Vineet Saxena, who has just returned from the Silicon Valley to establish a start-up venture with an American friend in Bangalore, India's IT hub, explains that, "Silicon Valley has been the creative laboratory for generations of spunky immigrant entrepreneurs. So it will continue to attract talent and entrepreneurial energy."
So what pushed him to make the shift? "For me, it's purely a family thing," he says. "I've been away for 24 years. My parents are old and I need to spend time with them in their twilight years. Plus, my kids are keen to get back to their roots and make their own decisions about where they'd like to spend the rest of their lives – here or America. I want to give them that opportunity."
Fuelling the trend is the returnees' hot pursuit by eager investors and major corporations who have set up shop in India and China's emerging economies. Both face a serious shortfall of home-bred managers with global experience.

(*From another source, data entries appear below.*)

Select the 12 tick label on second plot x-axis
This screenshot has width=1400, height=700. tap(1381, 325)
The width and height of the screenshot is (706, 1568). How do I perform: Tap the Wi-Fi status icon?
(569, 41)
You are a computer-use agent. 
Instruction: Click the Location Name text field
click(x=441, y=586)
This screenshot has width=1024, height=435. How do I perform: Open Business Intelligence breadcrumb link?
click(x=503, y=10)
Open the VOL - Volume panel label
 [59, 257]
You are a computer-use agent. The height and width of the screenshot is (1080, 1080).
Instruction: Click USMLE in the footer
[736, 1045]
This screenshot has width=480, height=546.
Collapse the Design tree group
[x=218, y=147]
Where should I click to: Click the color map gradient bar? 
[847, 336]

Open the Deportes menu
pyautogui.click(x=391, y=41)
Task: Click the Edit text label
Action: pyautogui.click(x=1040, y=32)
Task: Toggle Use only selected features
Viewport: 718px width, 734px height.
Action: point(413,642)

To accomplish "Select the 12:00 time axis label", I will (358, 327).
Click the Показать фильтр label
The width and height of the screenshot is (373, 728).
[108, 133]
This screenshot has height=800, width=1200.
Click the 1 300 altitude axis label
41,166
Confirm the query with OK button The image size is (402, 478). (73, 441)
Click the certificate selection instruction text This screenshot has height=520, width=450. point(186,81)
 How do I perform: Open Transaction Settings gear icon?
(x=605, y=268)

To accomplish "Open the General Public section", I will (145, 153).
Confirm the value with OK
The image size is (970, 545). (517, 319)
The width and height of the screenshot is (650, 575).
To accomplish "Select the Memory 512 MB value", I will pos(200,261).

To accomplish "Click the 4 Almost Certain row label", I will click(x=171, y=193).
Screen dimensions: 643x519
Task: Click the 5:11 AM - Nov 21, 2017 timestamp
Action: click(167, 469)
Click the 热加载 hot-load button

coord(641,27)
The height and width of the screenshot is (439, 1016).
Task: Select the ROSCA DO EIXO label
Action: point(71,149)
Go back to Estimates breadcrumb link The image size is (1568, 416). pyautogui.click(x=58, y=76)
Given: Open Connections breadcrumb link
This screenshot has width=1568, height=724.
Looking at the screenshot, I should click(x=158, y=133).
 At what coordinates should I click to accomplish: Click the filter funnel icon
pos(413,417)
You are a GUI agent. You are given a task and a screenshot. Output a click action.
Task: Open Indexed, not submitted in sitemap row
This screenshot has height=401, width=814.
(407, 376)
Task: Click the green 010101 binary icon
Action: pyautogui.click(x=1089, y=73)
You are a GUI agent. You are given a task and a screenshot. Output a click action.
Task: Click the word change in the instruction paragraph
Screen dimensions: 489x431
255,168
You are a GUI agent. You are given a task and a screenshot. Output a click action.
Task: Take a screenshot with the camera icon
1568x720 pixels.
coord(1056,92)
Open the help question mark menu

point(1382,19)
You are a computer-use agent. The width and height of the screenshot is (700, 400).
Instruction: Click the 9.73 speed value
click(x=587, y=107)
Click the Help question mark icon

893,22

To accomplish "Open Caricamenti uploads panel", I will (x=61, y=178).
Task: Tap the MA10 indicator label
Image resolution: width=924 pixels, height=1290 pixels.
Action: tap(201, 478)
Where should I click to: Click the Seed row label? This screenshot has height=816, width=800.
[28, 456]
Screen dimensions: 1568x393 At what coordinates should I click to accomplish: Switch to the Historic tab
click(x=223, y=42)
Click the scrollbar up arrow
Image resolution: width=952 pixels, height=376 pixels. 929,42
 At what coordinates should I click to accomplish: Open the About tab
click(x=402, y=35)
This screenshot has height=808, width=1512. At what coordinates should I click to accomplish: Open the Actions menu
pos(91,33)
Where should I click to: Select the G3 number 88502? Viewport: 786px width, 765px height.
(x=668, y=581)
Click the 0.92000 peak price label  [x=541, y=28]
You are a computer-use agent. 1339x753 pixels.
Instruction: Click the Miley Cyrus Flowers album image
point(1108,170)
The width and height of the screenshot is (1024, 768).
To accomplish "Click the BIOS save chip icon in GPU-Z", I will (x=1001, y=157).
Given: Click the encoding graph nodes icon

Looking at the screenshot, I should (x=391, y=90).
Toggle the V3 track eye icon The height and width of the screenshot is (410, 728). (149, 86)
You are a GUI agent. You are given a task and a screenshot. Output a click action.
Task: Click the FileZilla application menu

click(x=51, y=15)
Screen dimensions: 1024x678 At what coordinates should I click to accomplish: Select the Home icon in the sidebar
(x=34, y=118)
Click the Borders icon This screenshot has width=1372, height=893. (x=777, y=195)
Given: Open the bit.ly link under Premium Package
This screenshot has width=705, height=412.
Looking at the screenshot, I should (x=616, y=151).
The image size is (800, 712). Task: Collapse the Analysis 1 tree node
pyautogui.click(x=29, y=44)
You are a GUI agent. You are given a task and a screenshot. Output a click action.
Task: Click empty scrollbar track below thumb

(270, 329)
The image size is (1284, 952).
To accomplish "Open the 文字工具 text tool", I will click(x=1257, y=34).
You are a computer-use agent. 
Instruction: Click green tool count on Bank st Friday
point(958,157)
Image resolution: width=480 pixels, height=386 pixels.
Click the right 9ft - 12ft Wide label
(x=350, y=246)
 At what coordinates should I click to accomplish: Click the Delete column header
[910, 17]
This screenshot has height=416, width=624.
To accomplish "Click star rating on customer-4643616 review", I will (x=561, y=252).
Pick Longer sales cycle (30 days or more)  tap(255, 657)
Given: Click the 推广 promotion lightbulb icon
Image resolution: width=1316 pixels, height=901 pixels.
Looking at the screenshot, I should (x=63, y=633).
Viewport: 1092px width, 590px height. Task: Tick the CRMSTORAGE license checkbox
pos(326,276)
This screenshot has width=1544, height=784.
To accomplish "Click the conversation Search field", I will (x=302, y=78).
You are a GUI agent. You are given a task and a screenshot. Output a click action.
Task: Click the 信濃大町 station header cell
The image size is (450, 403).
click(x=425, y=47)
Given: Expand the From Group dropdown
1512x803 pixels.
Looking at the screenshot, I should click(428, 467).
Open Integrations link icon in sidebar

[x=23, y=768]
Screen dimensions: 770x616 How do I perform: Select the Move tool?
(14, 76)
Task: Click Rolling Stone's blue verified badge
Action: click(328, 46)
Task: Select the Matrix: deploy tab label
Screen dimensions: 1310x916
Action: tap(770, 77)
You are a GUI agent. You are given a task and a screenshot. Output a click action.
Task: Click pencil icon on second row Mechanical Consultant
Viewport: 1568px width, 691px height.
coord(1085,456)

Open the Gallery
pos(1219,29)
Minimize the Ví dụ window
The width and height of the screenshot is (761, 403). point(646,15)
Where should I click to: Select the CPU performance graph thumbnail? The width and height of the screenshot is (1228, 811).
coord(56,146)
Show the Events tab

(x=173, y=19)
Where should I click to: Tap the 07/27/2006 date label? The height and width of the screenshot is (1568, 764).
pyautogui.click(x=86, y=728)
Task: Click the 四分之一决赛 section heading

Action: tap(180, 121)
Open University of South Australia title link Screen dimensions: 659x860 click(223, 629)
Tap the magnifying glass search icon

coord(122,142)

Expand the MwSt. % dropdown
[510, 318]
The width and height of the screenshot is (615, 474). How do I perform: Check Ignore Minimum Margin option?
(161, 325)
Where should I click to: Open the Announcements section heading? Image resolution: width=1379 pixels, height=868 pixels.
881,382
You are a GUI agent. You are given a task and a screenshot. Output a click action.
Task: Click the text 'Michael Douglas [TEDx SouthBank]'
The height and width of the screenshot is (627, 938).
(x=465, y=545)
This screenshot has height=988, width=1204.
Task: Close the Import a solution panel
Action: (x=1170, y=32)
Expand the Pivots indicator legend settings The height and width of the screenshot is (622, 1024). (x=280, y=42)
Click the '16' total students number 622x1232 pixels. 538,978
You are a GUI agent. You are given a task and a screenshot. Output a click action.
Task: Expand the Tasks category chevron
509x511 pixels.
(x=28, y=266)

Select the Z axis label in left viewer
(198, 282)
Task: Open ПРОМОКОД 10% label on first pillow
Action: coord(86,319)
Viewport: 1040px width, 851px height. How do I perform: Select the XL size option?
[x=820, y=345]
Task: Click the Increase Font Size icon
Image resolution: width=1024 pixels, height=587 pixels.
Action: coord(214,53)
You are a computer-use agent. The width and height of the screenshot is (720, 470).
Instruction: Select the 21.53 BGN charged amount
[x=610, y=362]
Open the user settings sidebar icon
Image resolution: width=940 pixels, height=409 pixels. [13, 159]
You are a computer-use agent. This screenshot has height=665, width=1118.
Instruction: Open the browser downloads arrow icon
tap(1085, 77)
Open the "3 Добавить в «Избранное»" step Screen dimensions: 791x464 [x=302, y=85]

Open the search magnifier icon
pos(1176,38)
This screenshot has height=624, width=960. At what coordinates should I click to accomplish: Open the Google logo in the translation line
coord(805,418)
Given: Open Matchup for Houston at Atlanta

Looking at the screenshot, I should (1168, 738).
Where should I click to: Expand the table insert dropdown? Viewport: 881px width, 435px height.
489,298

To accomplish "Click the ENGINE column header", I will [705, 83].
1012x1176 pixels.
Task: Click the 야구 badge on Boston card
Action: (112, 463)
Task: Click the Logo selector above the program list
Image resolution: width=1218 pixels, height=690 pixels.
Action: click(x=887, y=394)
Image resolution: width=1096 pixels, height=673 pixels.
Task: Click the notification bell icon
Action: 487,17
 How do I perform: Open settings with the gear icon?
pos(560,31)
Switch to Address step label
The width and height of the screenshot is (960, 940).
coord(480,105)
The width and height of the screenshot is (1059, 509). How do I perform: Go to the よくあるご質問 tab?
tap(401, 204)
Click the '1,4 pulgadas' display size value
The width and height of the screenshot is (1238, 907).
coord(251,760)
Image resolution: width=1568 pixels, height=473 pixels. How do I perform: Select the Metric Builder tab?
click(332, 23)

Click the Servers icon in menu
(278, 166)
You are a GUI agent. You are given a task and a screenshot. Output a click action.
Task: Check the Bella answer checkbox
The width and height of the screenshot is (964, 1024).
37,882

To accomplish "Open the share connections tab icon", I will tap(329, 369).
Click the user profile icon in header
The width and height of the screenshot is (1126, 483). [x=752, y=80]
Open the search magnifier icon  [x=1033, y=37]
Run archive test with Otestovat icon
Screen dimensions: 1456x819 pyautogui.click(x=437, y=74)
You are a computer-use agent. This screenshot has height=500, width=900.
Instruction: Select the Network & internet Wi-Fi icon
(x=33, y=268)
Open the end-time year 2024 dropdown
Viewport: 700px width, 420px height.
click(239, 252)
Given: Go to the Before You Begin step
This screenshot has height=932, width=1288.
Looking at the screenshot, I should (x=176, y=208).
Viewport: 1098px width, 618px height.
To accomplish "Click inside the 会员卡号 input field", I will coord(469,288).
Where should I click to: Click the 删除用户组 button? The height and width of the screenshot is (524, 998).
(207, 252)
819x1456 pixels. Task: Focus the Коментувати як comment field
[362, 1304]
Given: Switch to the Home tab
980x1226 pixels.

And increasingly, multinationals are wooing these returnee entrepreneurs with irresistible compensations.
The US Senate seems to have realized that by shutting out immigrant entrepreneurs, it is discouraging startups and, consequently impacting job creation. US Sens. Richard Lugar and John Kerry had proposed legislation to target thousands of such international entrepreneurs who are stuck in an immigration limbo. The visas are to be granted to foreign students or to H-1B holders if they can raise at least $20,000 from a US investor. (Foreign students in the US get a year after graduation to acquire a work visa, which in most cases is the employer-funded non-immigrant H-1B visa).
However, Indian visa applicants are finding it increasingly tough to get H-1B visas or even secure extensions. "This is a logistical nightmare for H-1B employees who have homes, assets, liabilities and families in the US," says Saxena. "You can't do much about the global downturn but the US government can at least look into this if it wants to retain overseas entrepreneurial talent."
After China, India has the world's largest diaspora, estimated at 25 million of which nearly half (or 12 million) are settled in America. Per the UNESCO Institute for Statistics, 153,000 Indian students were abroad in 2007, making India second after China for tertiary students overseas.